Você, provavelmente, já ouviu frases do tipo “O pessoal do RH só sabe gastar”, ou “Lá vem o RH pedir mais dinheiro”.
Frases como essas só significam que as pessoas que as pronunciaram não conhecem a fundo o trabalho da área de Recursos Humanos ou, provavelmente, não valorizam o trabalho desenvolvido por tão importante segmento organizacional.
Podemos confessar também que, por vezes, o RH não presta conta dos trabalhos que desenvolve. Na verdade, não estamos condenando o RH, mas, sinceramente, devemos planejar,executar, avaliar e apresentar os resultados, se possível, em dados concretos e objetivos — fato que, muitas vezes, é desconsiderado pelo próprio RH.
Ao mencionarmos resultados gerados pelo RH, geralmente,caímos no campo da subjetividade, tornando-se um grande desafio o estabelecimento, a mensuração e a avaliação de indicadores que demonstram a contribuição dessa área para o negócio da empresa. É óbvio que nem tudo pode ser quantificável, pois trabalhamos com o ser humano e para o ser humano, aspecto subjetivo por natureza.
É necessário criar indicadores financeiros e não-financeiros relacionados com o negócio da empresa, com os macro-objetivos da organização, para permitir que seus gestores visualizem com maior nitidez a contribuição do RH para a empresa como um todo.
Alguns indicadores já são monitorados, como índices de absenteísmo e turn-over, horas de treinamento oferecidas pela empresa, quantidade de pessoas aprovadas no processo de recrutamento e aproveitadas na seleção. Novos indicadores começam a ser acompanhados, como, por exemplo, eficiência dos processos de comunicação com os trabalhadores, valor agregado em relação ao custo gerado em programas/projetos e imagem da empresa, índices de clima organizacional, entre outros.

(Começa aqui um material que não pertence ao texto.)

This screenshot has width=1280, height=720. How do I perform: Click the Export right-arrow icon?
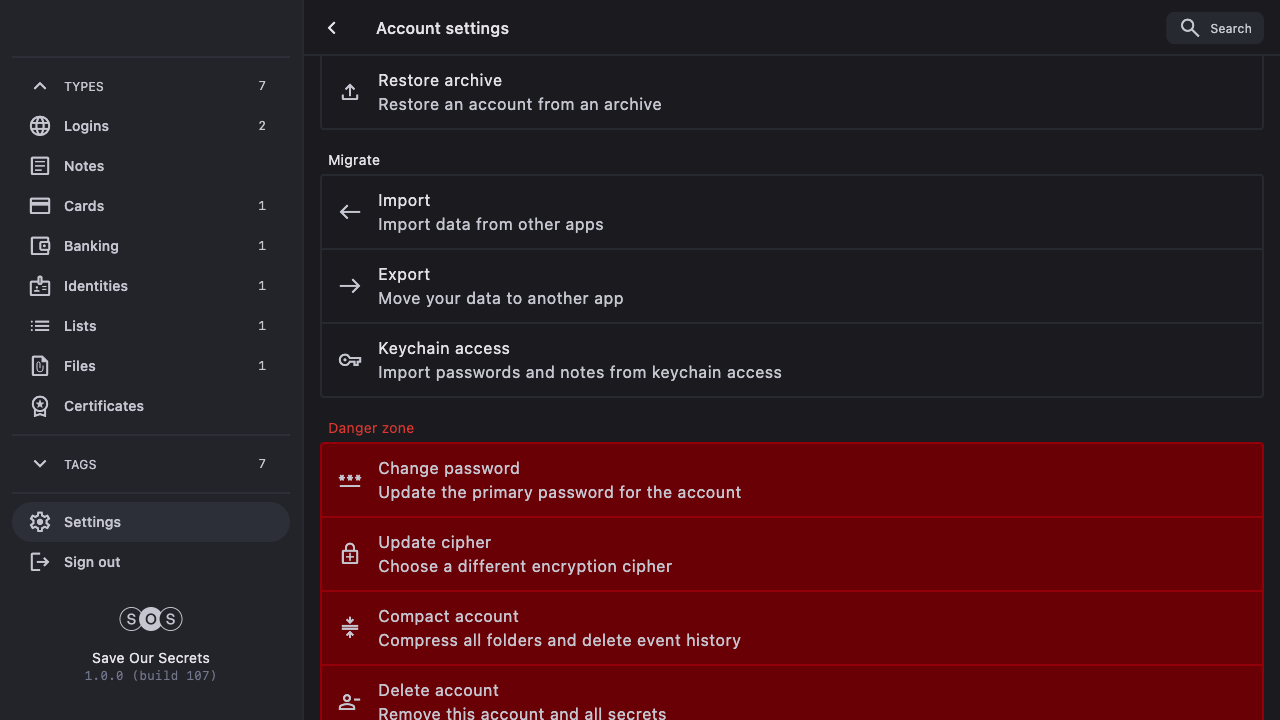coord(350,286)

Uma das ferramentas utilizadas modernamente e que usa sobremaneira os recursos e habilidades do departamento de Recursos Humanos é o balanced scorecard. Esse sistema,utilizado por grande parte das empresas organizadas, não somente estabelece metas em níveis estratégicos e táticos,como também define metas e objetivos nos níveis operacionais,acompanhando e mensurando os resultados reais alcançados.
Sobretudo, o BSC mensura e cria indicadores financeiros e não-financeiros. É exatamente nos indicadores não-financeiros que residem os resultados das ações de RH, demonstrando valores como:
• índices de satisfação de clientes;
• índices de satisfação de fornecedores;
• índices de imagem corporativa no mercado externo;
• índices de desenvolvimento de responsabilidade social;
• índices de satisfação de colaboradores internos;
• índices de aquisição e gerenciamento de conhecimento;
• índices de satisfação de acionistas, entre outros.

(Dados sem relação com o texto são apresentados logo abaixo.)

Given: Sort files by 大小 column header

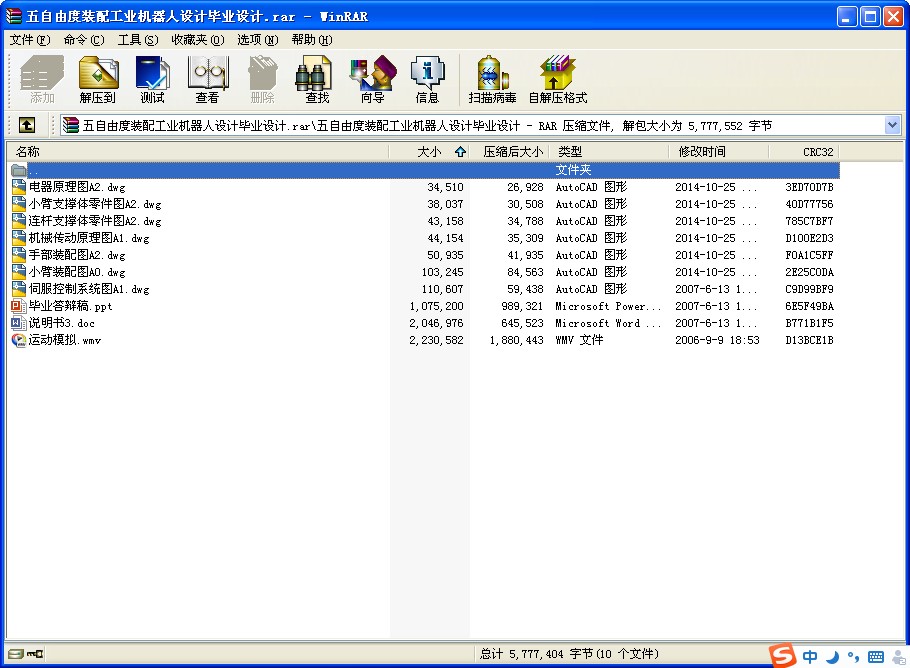Looking at the screenshot, I should pos(428,152).
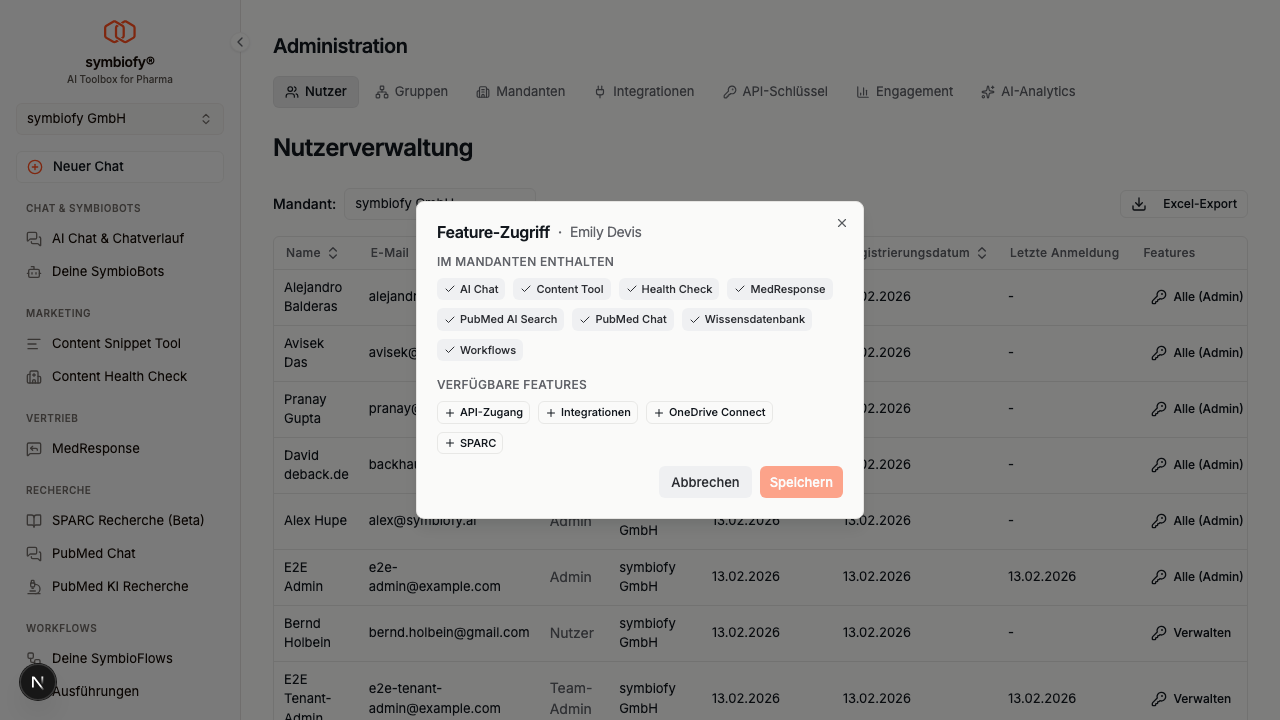This screenshot has width=1280, height=720.
Task: Open the symbiofy GmbH tenant selector
Action: tap(119, 118)
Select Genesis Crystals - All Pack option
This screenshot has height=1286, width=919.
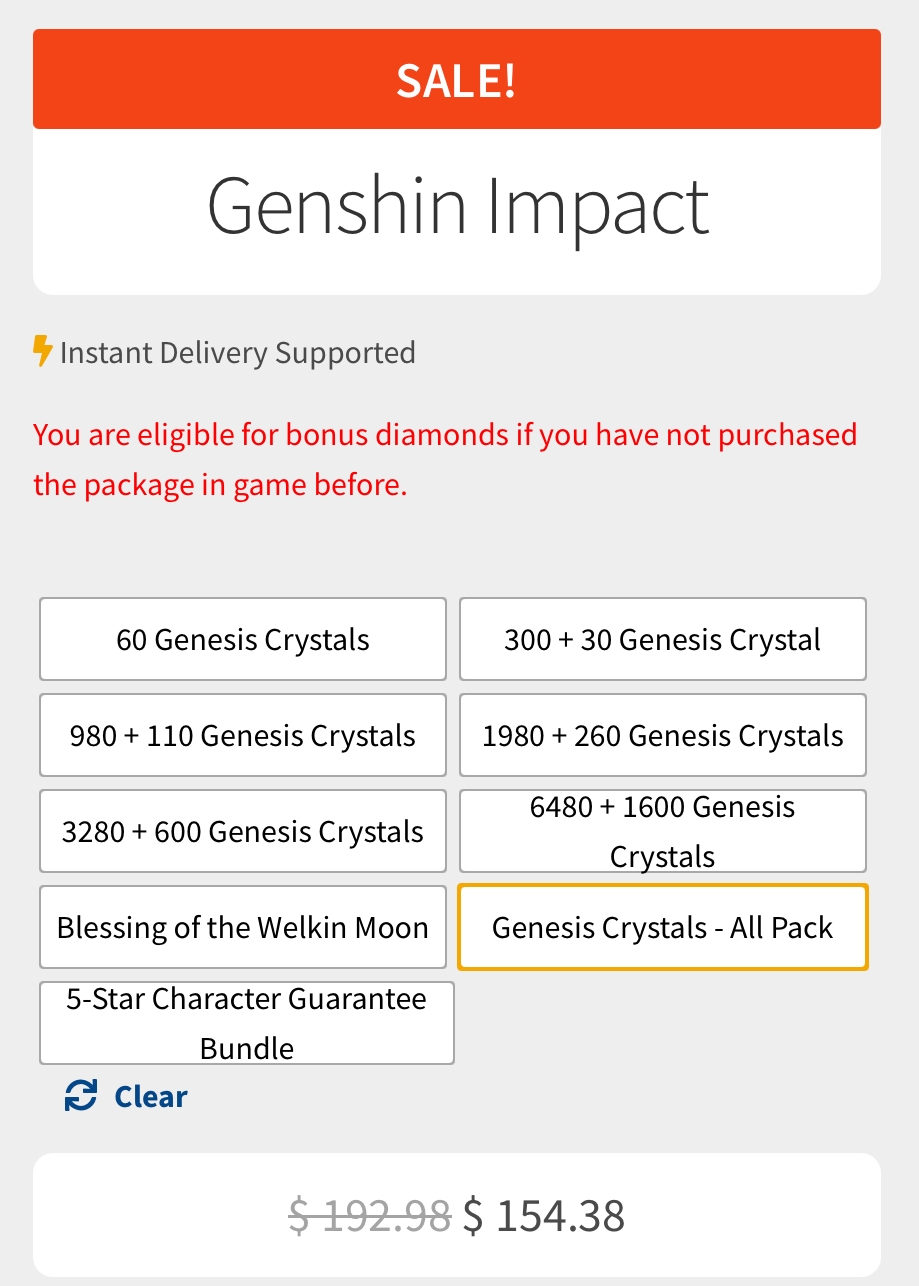(x=662, y=928)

Além da busca por indicadores como os acima citados, o RH precisa fazer algumas importantes perguntas fundamentais a si mesmo, como:
• O seu papel está alinhado à estratégia da empresa?

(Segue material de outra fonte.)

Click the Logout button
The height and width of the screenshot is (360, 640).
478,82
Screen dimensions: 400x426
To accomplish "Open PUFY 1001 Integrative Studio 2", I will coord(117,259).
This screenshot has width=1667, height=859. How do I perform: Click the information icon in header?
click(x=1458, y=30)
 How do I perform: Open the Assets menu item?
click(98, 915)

• Em que medida suas ações vêm contribuindo para o sucesso da organização?
• Que ações poderiam tomar para contribuir cada vez mais para o aprimoramento da organização?
• O RH é visto como um parceiro tanto pela organização como pelos trabalhadores?
De posse dessas respostas, acreditamos que o RH terá como realinhar suas estratégias de ação e contribuir de forma eficaz e eficiente para o sucesso organizacional; também será percebido como um importante centro de lucro.